**EXTRACTED ENTRIES:**
· · ·
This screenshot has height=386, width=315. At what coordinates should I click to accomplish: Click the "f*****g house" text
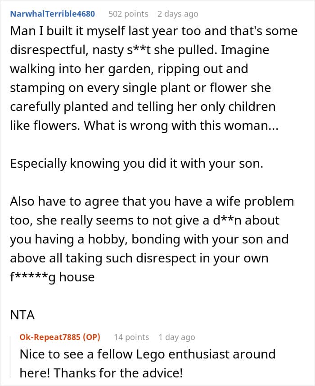(x=52, y=276)
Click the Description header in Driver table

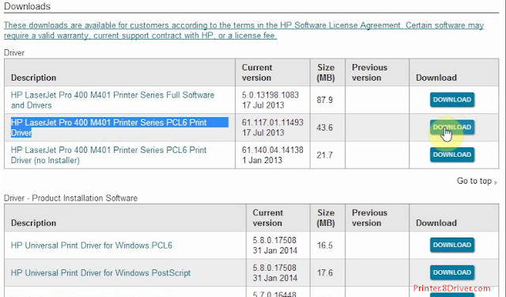pos(33,78)
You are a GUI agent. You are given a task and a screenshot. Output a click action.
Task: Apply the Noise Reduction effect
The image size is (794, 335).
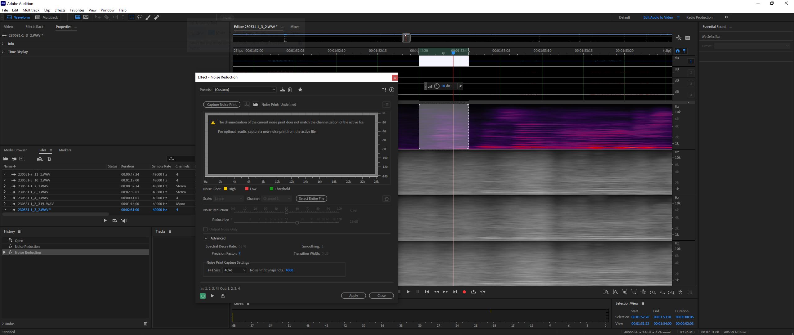pyautogui.click(x=353, y=296)
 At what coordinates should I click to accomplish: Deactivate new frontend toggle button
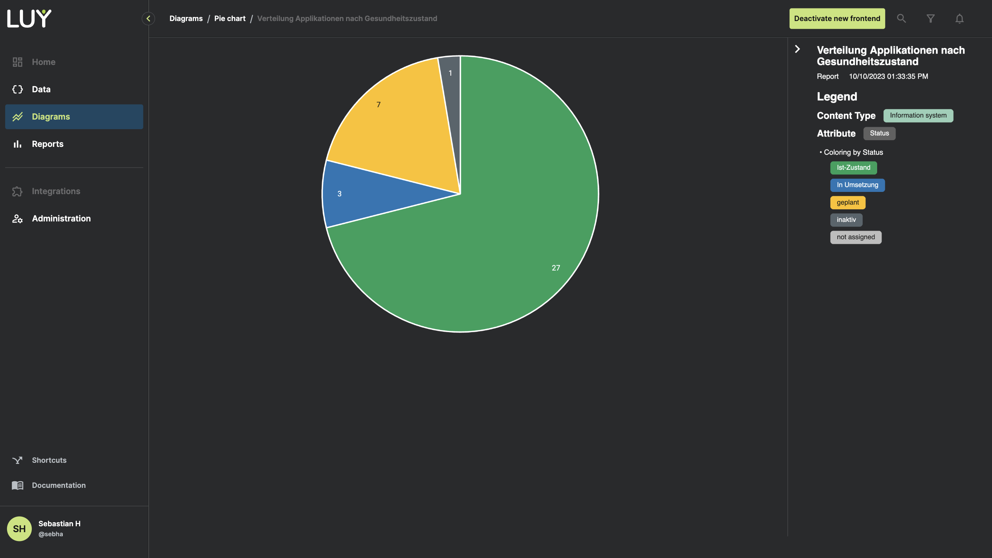(x=837, y=18)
· · ·
**WHAT IS REQUIRED:**
Edit the lines above by replacing every "coordinates" with "position" and leaving everything else unchanged. Leave the pictures out of your answer.

**EXERCISE RESPONSE:**
This screenshot has height=386, width=315. At what position should I click to accomplish: Click the "f*****g house" text
(x=52, y=276)
Click the Description header in Driver table

pos(33,78)
You are a GUI agent. You are given a task and a screenshot. Output a click action.
Task: Apply the Noise Reduction effect
The image size is (794, 335).
pyautogui.click(x=353, y=296)
 At what position should I click to accomplish: Deactivate new frontend toggle button
(x=837, y=18)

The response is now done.